Ferraro v. Koelsch

Citation350 N.W.2d 735,119 Wis.2d 407
Decision Date25 May 1984
Docket NumberNo. 83-1205,83-1205
Parties, 116 L.R.R.M. (BNA) 3092 Annunzio C. FERRARO, Plaintiff-Respondent, v. Thomas P. KOELSCH and Kevin Jorgenson, Defendants, Hyatt Corporation, d/b/a Hyatt Regency Milwaukee, Defendant-Appellant.
CourtCourt of Appeals of Wisconsin

Quarles & Brady, Milwaukee, for defendant-appellant Hyatt Regency Milwaukee; Matthew J. Flynn and David R. Cross, Milwaukee, of counsel.

Joseph P. Balistreri and Nancy J. Meissner, Milwaukee, for plaintiff-respondent.

Before WEDEMEYER, P.J., and DECKER and MOSER, JJ.

WEDEMEYER, Presiding Judge.

Following a jury trial for a wrongful discharge action, Hyatt Corporation, doing business as Hyatt Regency of Milwaukee, appeals from a judgment awarding $28,000 to its former employee, Annunzio Ferraro.

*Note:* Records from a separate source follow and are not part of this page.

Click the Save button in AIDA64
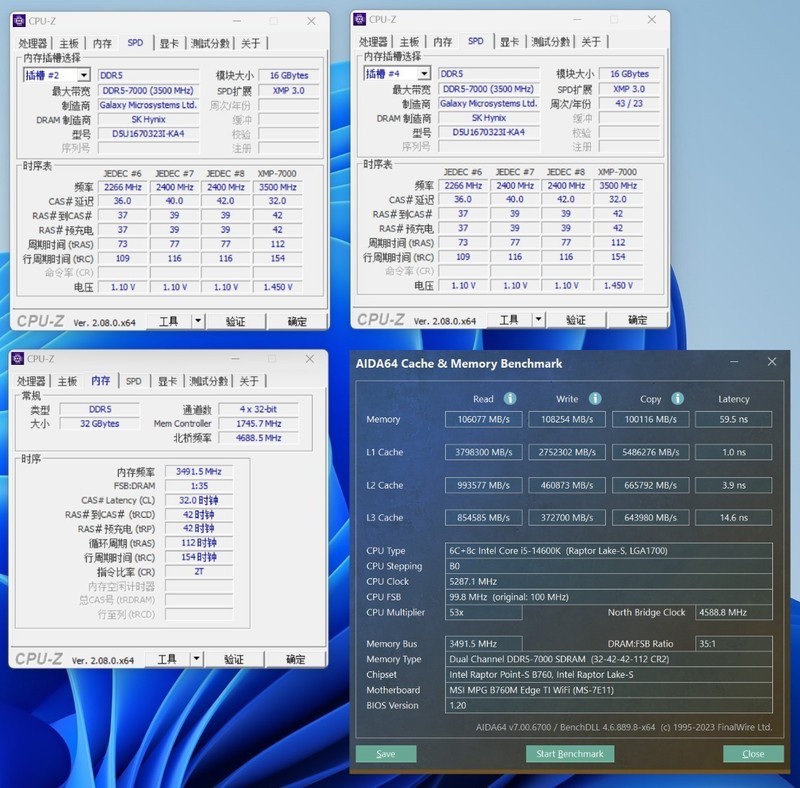Screen dimensions: 800x788 point(386,753)
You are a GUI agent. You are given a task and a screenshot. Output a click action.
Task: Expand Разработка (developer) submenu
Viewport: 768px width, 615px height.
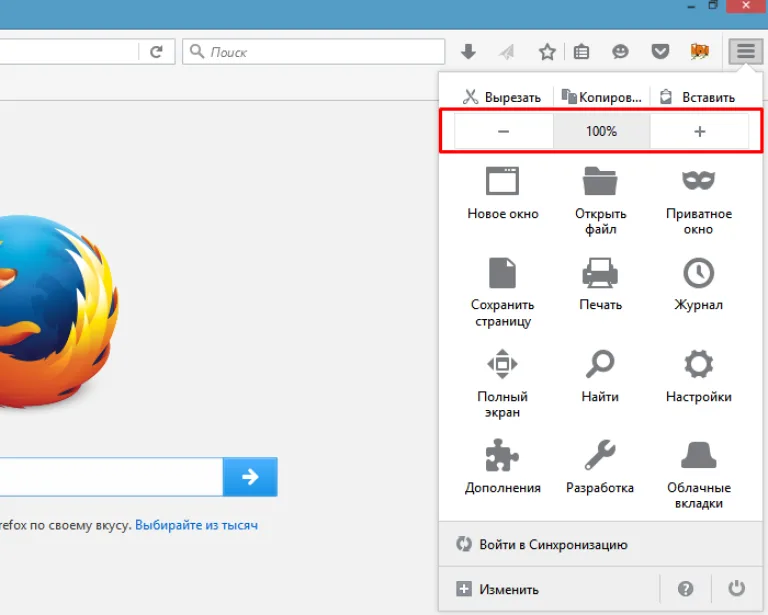coord(600,467)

Hyatt raises three points of error: (1) There is no credible evidence to support the jury finding that Hyatt and Ferraro agreed to be bound by an employees' handbook when he was hired; (2) there is no credible evidence to support the finding that Hyatt's discharge of Ferraro violated provisions of the employees' handbook; and (3) any alleged violation by Hyatt caused Ferraro no compensable injury. Persuaded that as a matter of law there is no credible evidence that Hyatt and Ferraro agreed to be bound by the handbook, we reverse and remand with instructions to dismiss Ferraro's complaint.

The record reveals the following relevant and undisputed facts: On May 25, 1980, Hyatt hired Ferraro as a security guard. In seeking this position with Hyatt, Ferraro signed a statement which provided in significant part that "I agree that my employment may be terminated by this Company at any time without liability for [lost wages] ...." On August 9, 1980, Ferraro signed a document acknowledging that he received and read the Hyatt Regency-Milwaukee Employees' Handbook.

One of Ferraro's duties was to patrol the restricted "employees only" parking lot. On February 25, 1981, he observed an unauthorized auto driven by Thomas Koelsch pull into the lot. After he told Koelsch to remove the car from the lot, an altercation occurred between the two which quickly became physical. Koelsch complained to Hyatt about Ferraro's conduct. An investigation resulted in Hyatt's terminating Ferraro for violating the employees' handbook provision relating to disrespectful conduct toward hotel guests. 1

On April 2, 1982, Ferraro commenced a wrongful discharge action against Hyatt, which is the subject of this appeal, and a conspiracy and defamation action against Koelsch and a friend of Koelsch's which, after a trial to the jury, was dismissed. On the former claim the jury found that when Hyatt hired Ferraro, the parties agreed to be bound by the provisions of the employees' handbook governing termination of an employee; and Ferraro's discharge violated those provisions. The jury also assessed $28,000 in damages for lost wages stemming from the discharge.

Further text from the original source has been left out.